Given information —
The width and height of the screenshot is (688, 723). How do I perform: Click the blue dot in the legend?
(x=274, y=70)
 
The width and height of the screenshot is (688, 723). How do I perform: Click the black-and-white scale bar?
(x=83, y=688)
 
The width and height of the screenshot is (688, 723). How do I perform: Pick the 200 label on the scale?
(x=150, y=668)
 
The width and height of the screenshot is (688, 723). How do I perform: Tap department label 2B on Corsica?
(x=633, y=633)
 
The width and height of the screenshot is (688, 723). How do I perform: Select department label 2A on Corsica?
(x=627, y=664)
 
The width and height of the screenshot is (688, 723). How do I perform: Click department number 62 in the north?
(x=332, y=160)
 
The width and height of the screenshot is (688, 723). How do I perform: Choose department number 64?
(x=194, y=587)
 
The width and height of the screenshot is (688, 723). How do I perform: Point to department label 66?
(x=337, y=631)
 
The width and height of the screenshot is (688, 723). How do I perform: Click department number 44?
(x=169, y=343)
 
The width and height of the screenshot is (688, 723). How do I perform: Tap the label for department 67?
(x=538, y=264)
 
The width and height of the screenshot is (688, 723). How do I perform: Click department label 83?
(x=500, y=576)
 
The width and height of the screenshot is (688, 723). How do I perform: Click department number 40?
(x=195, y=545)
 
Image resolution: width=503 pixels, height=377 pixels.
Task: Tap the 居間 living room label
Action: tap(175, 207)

==

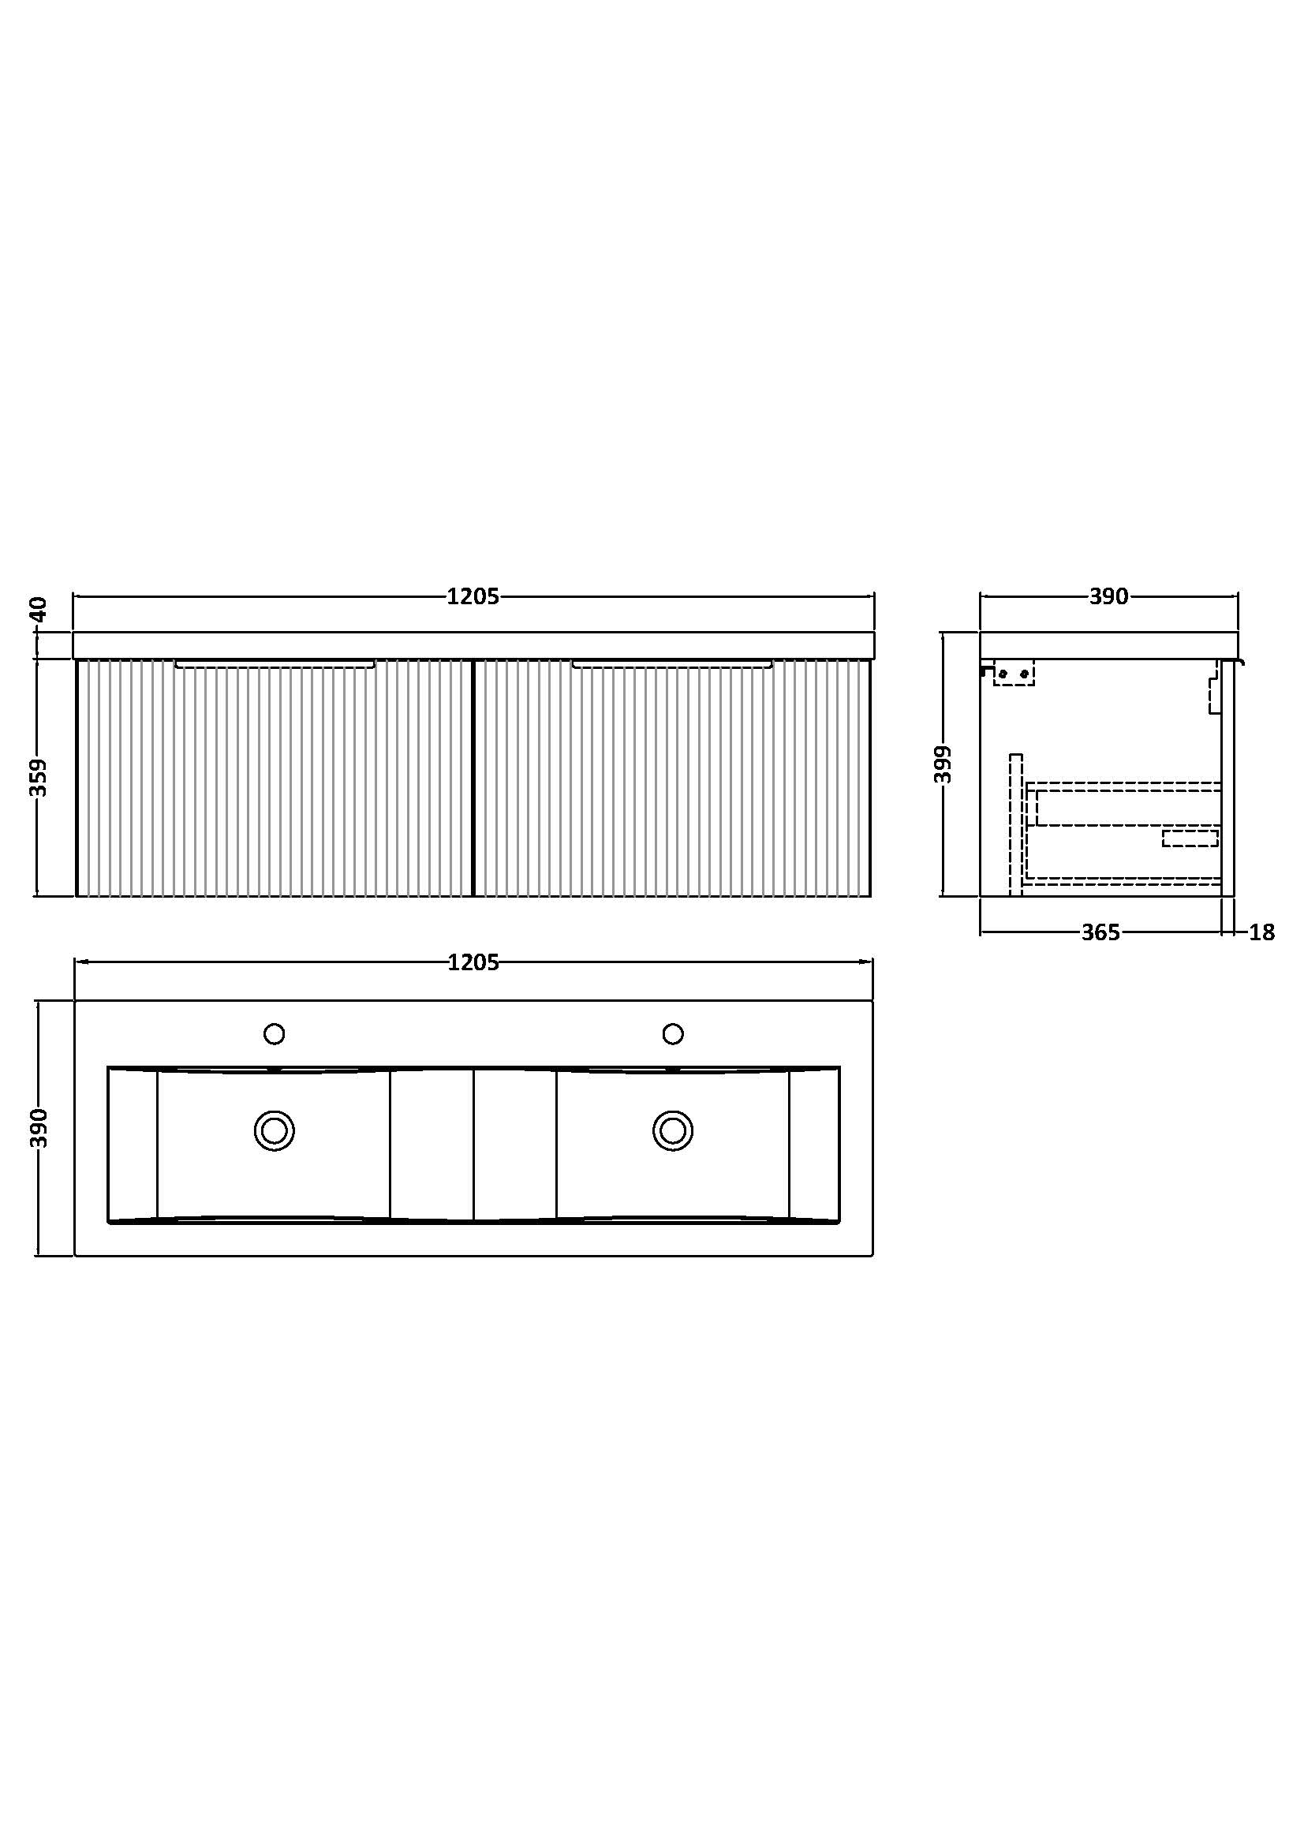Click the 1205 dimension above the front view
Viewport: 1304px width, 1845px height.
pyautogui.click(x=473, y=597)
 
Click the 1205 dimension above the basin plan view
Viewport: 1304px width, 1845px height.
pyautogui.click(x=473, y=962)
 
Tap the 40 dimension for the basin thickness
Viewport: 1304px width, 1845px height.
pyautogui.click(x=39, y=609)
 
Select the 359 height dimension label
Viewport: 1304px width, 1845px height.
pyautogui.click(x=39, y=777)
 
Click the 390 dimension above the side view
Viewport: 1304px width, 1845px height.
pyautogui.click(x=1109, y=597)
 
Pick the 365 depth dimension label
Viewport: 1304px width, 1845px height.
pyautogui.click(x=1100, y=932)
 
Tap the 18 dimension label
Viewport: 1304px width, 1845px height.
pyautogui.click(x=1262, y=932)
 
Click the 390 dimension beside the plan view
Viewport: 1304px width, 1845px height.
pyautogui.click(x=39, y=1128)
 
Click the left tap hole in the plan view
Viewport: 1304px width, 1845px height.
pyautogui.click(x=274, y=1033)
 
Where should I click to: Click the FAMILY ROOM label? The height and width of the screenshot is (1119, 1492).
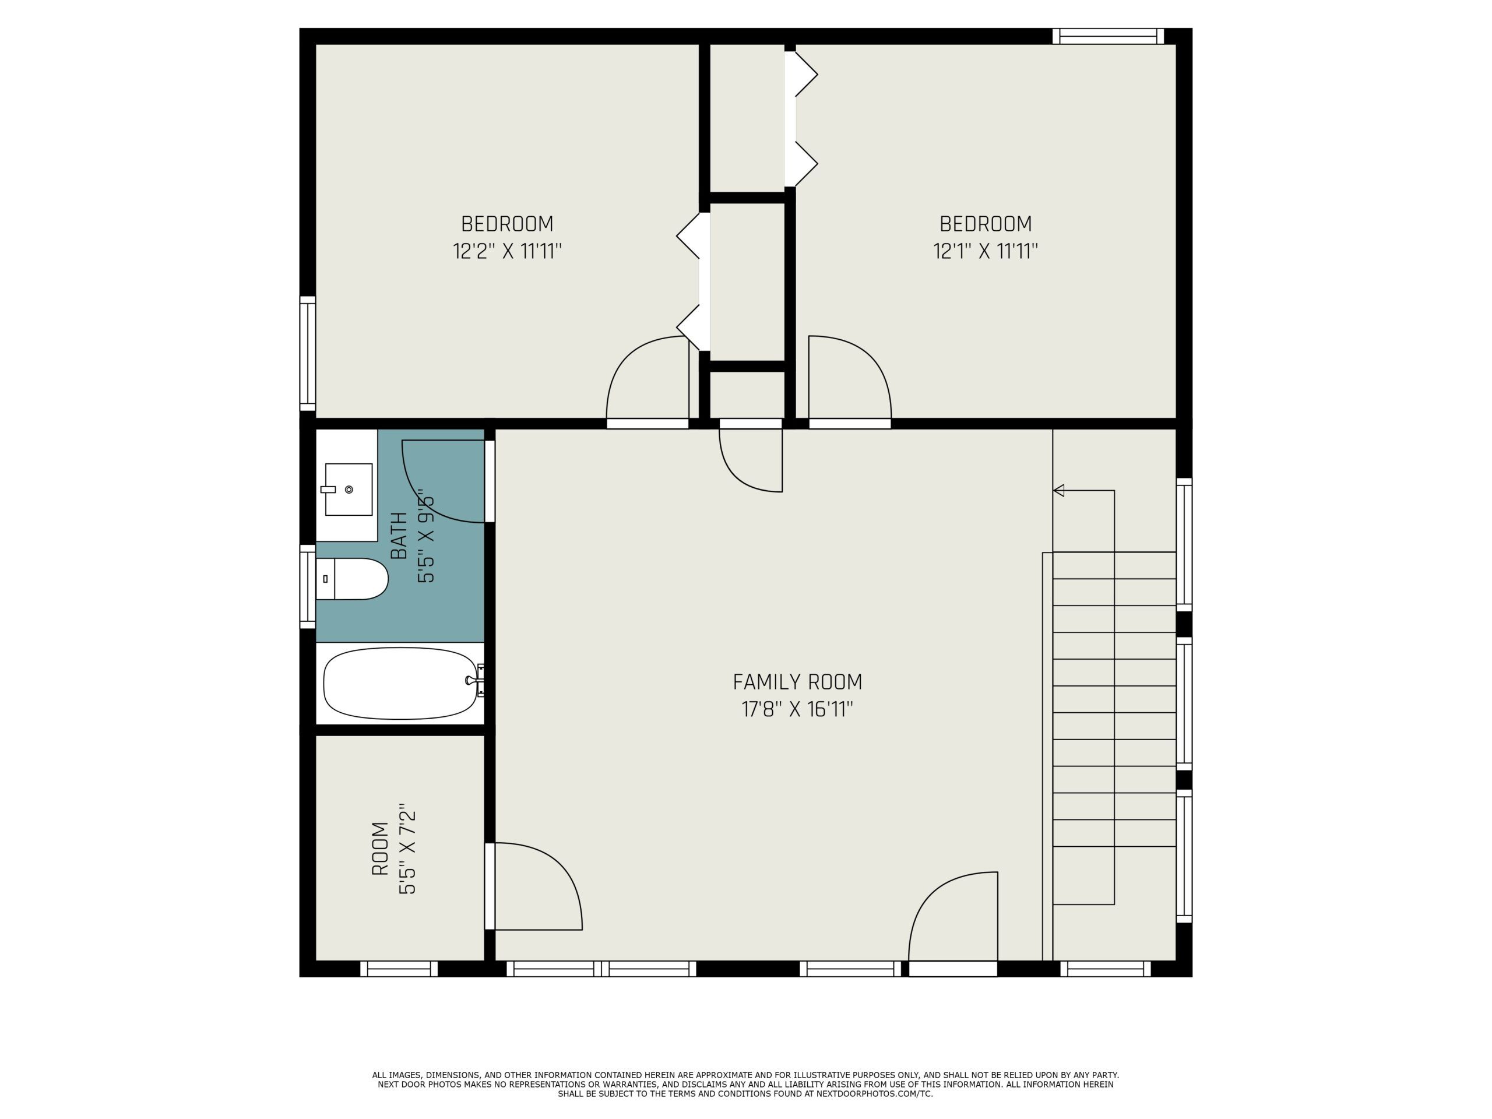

Request —
Can you revise the records that open with the line containing "Tap the 18 dimension label" and close with the line containing "Where should I", swapping "plan view" for "top view" and changing nothing else?

Written solution —
Tap the 18 dimension label
Viewport: 1304px width, 1845px height.
pyautogui.click(x=1262, y=932)
 
Click the 390 dimension beside the top view
Viewport: 1304px width, 1845px height.
pyautogui.click(x=39, y=1128)
 
Click the left tap hole in the top view
Viewport: 1304px width, 1845px height.
pyautogui.click(x=274, y=1033)
 
Where should I click to: Click the FAMILY ROOM label? The height and width of the screenshot is (1119, 1492).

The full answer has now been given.